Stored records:

⟨

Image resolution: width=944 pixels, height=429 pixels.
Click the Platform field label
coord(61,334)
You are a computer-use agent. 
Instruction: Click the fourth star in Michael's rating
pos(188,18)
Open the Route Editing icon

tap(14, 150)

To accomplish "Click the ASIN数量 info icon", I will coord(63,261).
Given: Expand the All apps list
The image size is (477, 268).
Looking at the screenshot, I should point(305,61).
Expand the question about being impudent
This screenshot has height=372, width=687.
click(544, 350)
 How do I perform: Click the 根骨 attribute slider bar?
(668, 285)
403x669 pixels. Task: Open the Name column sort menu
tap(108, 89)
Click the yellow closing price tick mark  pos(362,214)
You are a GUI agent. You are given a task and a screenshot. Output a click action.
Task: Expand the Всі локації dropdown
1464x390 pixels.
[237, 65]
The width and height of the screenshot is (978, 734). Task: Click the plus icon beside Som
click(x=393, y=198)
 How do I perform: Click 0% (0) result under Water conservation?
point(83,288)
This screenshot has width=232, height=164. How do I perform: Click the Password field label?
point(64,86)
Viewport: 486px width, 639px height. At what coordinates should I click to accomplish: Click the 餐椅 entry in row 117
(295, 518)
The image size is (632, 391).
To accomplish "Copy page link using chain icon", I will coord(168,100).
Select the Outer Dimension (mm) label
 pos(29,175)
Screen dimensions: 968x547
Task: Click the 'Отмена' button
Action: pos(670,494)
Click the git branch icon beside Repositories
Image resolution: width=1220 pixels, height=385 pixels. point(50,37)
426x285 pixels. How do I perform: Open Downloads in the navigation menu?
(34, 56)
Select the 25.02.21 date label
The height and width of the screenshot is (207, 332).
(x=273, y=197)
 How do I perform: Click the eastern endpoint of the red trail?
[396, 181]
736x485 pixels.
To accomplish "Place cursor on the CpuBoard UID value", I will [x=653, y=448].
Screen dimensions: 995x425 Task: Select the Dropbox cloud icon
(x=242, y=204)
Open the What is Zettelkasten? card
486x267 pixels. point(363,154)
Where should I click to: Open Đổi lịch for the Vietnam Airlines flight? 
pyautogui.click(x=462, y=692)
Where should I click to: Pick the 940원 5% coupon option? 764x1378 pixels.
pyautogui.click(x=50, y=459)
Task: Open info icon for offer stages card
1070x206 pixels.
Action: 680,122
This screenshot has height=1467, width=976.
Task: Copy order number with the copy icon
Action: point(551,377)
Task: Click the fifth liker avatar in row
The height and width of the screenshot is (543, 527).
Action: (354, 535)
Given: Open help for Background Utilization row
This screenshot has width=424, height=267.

⟩

Look through the entries and return each line that has the word "info" in it.

» **RESULT FOR THIS TASK**
To accomplish "Click the ASIN数量 info icon", I will coord(63,261).
Task: Open info icon for offer stages card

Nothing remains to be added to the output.